● What you need to do
Can you repeat the data below word for word, from the very start through the line containing "Action: click(x=354, y=274)"?
++++
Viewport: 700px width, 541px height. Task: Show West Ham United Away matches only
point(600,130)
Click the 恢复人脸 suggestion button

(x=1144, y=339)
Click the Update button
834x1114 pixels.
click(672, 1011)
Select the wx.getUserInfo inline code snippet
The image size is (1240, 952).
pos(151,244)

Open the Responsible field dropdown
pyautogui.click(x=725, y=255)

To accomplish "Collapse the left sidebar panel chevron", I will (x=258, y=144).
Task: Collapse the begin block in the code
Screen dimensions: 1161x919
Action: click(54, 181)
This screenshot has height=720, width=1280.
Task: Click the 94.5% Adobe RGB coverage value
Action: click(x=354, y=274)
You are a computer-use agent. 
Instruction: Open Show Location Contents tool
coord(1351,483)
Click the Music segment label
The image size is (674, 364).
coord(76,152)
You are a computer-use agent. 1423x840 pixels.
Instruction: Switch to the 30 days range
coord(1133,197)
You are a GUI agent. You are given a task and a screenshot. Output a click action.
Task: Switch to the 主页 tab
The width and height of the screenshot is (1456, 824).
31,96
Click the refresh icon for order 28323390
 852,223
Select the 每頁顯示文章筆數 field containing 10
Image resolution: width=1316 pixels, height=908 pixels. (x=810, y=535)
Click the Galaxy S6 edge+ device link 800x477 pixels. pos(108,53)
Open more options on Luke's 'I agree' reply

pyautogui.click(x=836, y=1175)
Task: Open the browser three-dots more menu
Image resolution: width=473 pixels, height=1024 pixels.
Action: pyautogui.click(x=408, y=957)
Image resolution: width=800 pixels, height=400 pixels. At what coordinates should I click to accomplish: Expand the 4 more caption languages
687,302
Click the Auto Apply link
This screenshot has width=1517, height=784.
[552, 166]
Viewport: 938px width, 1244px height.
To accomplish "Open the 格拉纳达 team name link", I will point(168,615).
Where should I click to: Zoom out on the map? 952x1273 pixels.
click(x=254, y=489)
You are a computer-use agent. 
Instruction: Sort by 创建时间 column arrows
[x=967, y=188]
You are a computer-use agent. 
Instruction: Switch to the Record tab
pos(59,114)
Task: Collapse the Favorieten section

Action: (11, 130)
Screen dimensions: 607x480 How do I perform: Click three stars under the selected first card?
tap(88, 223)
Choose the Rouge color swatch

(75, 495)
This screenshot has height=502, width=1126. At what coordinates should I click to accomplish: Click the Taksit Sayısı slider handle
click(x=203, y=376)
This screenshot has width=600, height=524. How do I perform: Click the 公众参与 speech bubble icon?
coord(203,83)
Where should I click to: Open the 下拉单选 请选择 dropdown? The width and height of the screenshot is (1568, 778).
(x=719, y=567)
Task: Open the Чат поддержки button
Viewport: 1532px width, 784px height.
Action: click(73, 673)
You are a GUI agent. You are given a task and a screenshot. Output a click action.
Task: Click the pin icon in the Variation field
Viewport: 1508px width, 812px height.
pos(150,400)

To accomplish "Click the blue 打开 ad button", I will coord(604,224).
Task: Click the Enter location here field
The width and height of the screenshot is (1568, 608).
++++
● Task output
Viewport: 700px width, 541px height. Task: Show West Ham United Away matches only
point(600,130)
Click the 恢复人脸 suggestion button

(x=1144, y=339)
Click the Update button
834x1114 pixels.
click(672, 1011)
Select the wx.getUserInfo inline code snippet
The image size is (1240, 952).
pos(151,244)

Open the Responsible field dropdown
pyautogui.click(x=725, y=255)

To accomplish "Collapse the left sidebar panel chevron", I will (x=258, y=144).
Task: Collapse the begin block in the code
Screen dimensions: 1161x919
Action: click(54, 181)
This screenshot has height=720, width=1280.
Task: Click the 94.5% Adobe RGB coverage value
Action: click(x=354, y=274)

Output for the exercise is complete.